JOB: Could you reproduce the material below line for line, without changing a single word?

===== THE INPUT

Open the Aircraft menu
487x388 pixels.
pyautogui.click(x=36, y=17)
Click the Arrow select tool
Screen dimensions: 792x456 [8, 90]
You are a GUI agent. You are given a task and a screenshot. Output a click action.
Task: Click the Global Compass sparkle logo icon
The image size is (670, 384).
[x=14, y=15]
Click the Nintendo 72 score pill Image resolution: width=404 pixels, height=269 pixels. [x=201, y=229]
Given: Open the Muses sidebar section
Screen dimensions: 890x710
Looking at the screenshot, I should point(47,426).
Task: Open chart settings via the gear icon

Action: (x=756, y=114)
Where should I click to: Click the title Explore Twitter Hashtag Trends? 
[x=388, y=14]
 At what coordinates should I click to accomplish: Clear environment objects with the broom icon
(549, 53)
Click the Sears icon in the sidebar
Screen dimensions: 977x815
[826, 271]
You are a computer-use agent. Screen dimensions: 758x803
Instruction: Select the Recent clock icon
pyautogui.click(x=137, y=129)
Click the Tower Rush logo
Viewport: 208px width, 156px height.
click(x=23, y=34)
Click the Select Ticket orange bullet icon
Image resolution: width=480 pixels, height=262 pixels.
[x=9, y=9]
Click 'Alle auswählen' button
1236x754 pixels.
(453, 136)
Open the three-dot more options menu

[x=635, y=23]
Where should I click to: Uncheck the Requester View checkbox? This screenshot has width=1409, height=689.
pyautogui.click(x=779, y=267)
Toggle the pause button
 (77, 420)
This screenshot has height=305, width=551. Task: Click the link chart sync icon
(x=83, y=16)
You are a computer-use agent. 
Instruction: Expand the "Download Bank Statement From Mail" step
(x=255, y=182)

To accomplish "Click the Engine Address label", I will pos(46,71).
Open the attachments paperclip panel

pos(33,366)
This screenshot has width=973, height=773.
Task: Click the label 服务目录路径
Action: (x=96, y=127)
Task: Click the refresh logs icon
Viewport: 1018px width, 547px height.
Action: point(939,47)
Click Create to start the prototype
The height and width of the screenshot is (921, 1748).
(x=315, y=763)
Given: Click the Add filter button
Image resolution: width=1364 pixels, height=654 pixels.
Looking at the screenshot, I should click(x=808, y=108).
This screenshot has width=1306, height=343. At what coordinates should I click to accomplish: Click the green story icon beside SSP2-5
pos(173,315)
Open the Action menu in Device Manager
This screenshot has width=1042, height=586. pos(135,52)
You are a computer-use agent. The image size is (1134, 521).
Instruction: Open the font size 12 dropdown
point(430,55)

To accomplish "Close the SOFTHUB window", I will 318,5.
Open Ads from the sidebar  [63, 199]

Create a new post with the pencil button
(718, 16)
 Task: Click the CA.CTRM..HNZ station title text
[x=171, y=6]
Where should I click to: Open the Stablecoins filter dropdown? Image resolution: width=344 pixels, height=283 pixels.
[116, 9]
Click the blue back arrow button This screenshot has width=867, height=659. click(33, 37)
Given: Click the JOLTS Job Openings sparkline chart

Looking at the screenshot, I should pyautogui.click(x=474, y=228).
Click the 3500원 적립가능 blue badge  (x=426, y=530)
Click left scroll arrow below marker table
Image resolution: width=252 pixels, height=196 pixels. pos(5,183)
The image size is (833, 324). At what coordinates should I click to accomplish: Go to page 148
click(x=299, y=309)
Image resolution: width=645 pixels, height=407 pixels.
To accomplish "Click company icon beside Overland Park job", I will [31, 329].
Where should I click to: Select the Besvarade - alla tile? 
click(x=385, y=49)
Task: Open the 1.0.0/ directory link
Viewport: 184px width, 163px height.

==========

TASK SOLUTION:
Open the Aircraft menu
487x388 pixels.
pyautogui.click(x=36, y=17)
Click the Arrow select tool
Screen dimensions: 792x456 [8, 90]
You are a GUI agent. You are given a task and a screenshot. Output a click action.
Task: Click the Global Compass sparkle logo icon
The image size is (670, 384).
[x=14, y=15]
Click the Nintendo 72 score pill Image resolution: width=404 pixels, height=269 pixels. [x=201, y=229]
Given: Open the Muses sidebar section
Screen dimensions: 890x710
Looking at the screenshot, I should point(47,426).
Task: Open chart settings via the gear icon

Action: (x=756, y=114)
Where should I click to: Click the title Explore Twitter Hashtag Trends? 
[x=388, y=14]
 At what coordinates should I click to accomplish: Clear environment objects with the broom icon
(549, 53)
Click the Sears icon in the sidebar
Screen dimensions: 977x815
[826, 271]
You are a computer-use agent. Screen dimensions: 758x803
Instruction: Select the Recent clock icon
pyautogui.click(x=137, y=129)
Click the Tower Rush logo
Viewport: 208px width, 156px height.
click(x=23, y=34)
Click the Select Ticket orange bullet icon
Image resolution: width=480 pixels, height=262 pixels.
[x=9, y=9]
Click 'Alle auswählen' button
1236x754 pixels.
(453, 136)
Open the three-dot more options menu

[x=635, y=23]
Where should I click to: Uncheck the Requester View checkbox? This screenshot has width=1409, height=689.
pyautogui.click(x=779, y=267)
Toggle the pause button
 (77, 420)
This screenshot has height=305, width=551. Task: Click the link chart sync icon
(x=83, y=16)
You are a computer-use agent. 
Instruction: Expand the "Download Bank Statement From Mail" step
(x=255, y=182)

To accomplish "Click the Engine Address label", I will pos(46,71).
Open the attachments paperclip panel

pos(33,366)
This screenshot has width=973, height=773.
Task: Click the label 服务目录路径
Action: (x=96, y=127)
Task: Click the refresh logs icon
Viewport: 1018px width, 547px height.
Action: point(939,47)
Click Create to start the prototype
The height and width of the screenshot is (921, 1748).
(x=315, y=763)
Given: Click the Add filter button
Image resolution: width=1364 pixels, height=654 pixels.
Looking at the screenshot, I should click(x=808, y=108).
This screenshot has width=1306, height=343. At what coordinates should I click to accomplish: Click the green story icon beside SSP2-5
pos(173,315)
Open the Action menu in Device Manager
This screenshot has width=1042, height=586. pos(135,52)
You are a computer-use agent. The image size is (1134, 521).
Instruction: Open the font size 12 dropdown
point(430,55)

To accomplish "Close the SOFTHUB window", I will 318,5.
Open Ads from the sidebar  [63, 199]

Create a new post with the pencil button
(718, 16)
 Task: Click the CA.CTRM..HNZ station title text
[x=171, y=6]
Where should I click to: Open the Stablecoins filter dropdown? Image resolution: width=344 pixels, height=283 pixels.
[116, 9]
Click the blue back arrow button This screenshot has width=867, height=659. click(33, 37)
Given: Click the JOLTS Job Openings sparkline chart

Looking at the screenshot, I should pyautogui.click(x=474, y=228).
Click the 3500원 적립가능 blue badge  (x=426, y=530)
Click left scroll arrow below marker table
Image resolution: width=252 pixels, height=196 pixels. pos(5,183)
The image size is (833, 324). At what coordinates should I click to accomplish: Go to page 148
click(x=299, y=309)
Image resolution: width=645 pixels, height=407 pixels.
To accomplish "Click company icon beside Overland Park job", I will [31, 329].
Where should I click to: Select the Besvarade - alla tile? 
click(x=385, y=49)
Task: Open the 1.0.0/ directory link
Viewport: 184px width, 163px height.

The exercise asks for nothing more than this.